Domonkos Varga’s Acts of Cassandra explores the realisation of dystopian futures in our present, by evoking actual moments and often suppressed emotions from everyday life, such as social anxiety or the feeling of isolation. Through the depiction of barren industrial landscapes, blank screens and bodily gestures and postures that evoke a strong sense of irritability and anxiety, Acts of Cassandra emphasises the effects of techno-optimism and increased automation of industries on society. In fact, it is not unusual in Western cultures to consider technology the saviour of humankind in the context of the ecological crisis. However, this attitude does not benefit all societies equally, and may contribute further to the existing inequities between the Global North and South, as well as the financially affluent and underprivileged. As Malm and Hornborg points out: ‘The affluence of high-tech modernity cannot possibly be universalized – become an asset of the species – because it is predicated on a global division of labour that is geared precisely to abysmal price and wage differences between populations. The density of distribution of technologies that are ultimately dependent on fossil fuels by and large coincides with that of purchasing power. These technologies are an index of capital accumulation, privileged resource consumption, and the displacement of both work and environmental loads.’5 Thus, it is ever important to ask who will benefit from technology’s dominance and what social inequalities it may further. In addition, Acts of Cassandra also asks what kind of emotions it will provoke in us and if its advancement does not proceed at the expense of more traditional forms of knowledge.

Through the work of the five artists, To see our common/place examines the possibilities to connect to the wider socio-political structures that influence the environmental emergency, by focussing on their omnipresence that permeates everyday banalities. While asking the viewer to consider the issues of colonisation, our social conditioning to accept arbitrary hierarchies, the Global North’s unquenchable thirst for profit at the expense of local environments, or the illusory nature of techno-optimism, the projects in the exhibition urge us to recognize the influence of globalised systems on our own life. Thus, they attempt to contribute to the process of their deconstruction and the envisaging of possible ways forward in the future.

  1.  For more on this argument, see A. Malm and A. Hornborg, ‘A geology of mankind? A critique of the Anthropocene narrative’, The Anthropocene Review, Vol. 1 No. 1 (2014), 62-69.

    T.J. Demos, Against the Anthropocene: Visual Culture and Environment Today (Berlin, 2017).

    J. W. Moore, ‘The Capitalocene, Part I: on the nature and origins of our ecological crisis’, The Journal of Peasant Studies (2017), 1-37.

  2.  T. Morton, Hyperobjects (Minneapolis and London, 2013), 1.

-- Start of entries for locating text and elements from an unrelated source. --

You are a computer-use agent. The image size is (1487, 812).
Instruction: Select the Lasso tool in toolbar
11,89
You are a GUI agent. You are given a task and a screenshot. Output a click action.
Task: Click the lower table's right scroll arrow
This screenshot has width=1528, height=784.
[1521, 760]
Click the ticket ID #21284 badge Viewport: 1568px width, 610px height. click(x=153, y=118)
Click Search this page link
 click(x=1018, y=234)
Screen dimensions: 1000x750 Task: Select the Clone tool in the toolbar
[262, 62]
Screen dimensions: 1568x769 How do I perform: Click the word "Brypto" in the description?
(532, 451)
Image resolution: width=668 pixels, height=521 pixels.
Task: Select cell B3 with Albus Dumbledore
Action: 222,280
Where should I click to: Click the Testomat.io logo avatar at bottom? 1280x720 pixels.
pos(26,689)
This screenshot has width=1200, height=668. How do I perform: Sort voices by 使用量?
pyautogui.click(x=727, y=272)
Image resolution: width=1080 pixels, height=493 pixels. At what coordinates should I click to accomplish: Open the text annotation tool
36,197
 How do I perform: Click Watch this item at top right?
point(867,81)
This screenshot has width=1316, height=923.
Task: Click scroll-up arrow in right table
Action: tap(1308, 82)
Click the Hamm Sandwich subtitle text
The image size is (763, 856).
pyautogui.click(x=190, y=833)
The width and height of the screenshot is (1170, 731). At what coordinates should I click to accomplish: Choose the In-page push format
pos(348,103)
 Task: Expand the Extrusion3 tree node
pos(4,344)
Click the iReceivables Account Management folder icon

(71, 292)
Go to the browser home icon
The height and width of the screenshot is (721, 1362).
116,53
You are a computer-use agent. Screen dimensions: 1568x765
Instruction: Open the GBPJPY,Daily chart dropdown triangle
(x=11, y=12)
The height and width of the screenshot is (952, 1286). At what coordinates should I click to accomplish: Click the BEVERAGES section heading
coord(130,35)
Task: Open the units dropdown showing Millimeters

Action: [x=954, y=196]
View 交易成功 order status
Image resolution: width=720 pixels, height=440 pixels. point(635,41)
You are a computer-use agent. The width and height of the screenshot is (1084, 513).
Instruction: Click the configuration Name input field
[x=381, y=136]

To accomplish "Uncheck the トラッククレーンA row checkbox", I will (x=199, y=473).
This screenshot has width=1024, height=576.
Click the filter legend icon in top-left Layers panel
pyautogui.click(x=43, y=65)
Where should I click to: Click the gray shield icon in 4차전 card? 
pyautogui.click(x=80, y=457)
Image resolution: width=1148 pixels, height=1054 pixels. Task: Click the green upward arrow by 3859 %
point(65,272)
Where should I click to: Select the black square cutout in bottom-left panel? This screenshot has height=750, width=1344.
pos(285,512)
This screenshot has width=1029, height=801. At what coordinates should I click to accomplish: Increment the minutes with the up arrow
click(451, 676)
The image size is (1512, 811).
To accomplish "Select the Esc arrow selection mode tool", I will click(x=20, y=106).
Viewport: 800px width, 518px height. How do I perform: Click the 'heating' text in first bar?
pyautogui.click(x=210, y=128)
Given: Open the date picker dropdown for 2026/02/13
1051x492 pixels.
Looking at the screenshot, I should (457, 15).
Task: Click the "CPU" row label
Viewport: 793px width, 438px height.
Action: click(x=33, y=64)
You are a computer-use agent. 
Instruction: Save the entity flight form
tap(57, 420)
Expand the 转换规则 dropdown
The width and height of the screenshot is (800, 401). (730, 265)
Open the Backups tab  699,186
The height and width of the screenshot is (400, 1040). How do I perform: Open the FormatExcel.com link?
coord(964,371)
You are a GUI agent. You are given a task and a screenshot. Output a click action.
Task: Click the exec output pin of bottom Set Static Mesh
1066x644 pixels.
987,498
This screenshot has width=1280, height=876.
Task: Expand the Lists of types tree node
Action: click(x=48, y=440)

  3. N. Ahuja, ‘Postcolonial Critique in a Multispecies World’, PMLA, Vol. 124 No. 2 (2009), 560.

  4. T.J. Demos, Decolonizing Nature: Contemporary Art and the Politics of Ecology (Berlin, 2016), 18.

  5. Malm and Hornborg, ‘A geology of mankind?’, 64.

Born in 1994, Eszter Erdosi is an art historian from Budapest, Hungary. She holds a BA in History of Art and French from the University of Bristol, an MA in Art History from the Courtauld Institute of Art, and will begin her doctoral studies at the University of Edinburgh in autumn 2020. Her main focus of interest lies at the intersections of art and ecology, with a particular concern for the representation of non-human animals.

Eszter is drawn to theories of post-anthropocentrism, as well as to perspectives of climate justice and decolonisation in the context of art and the environment.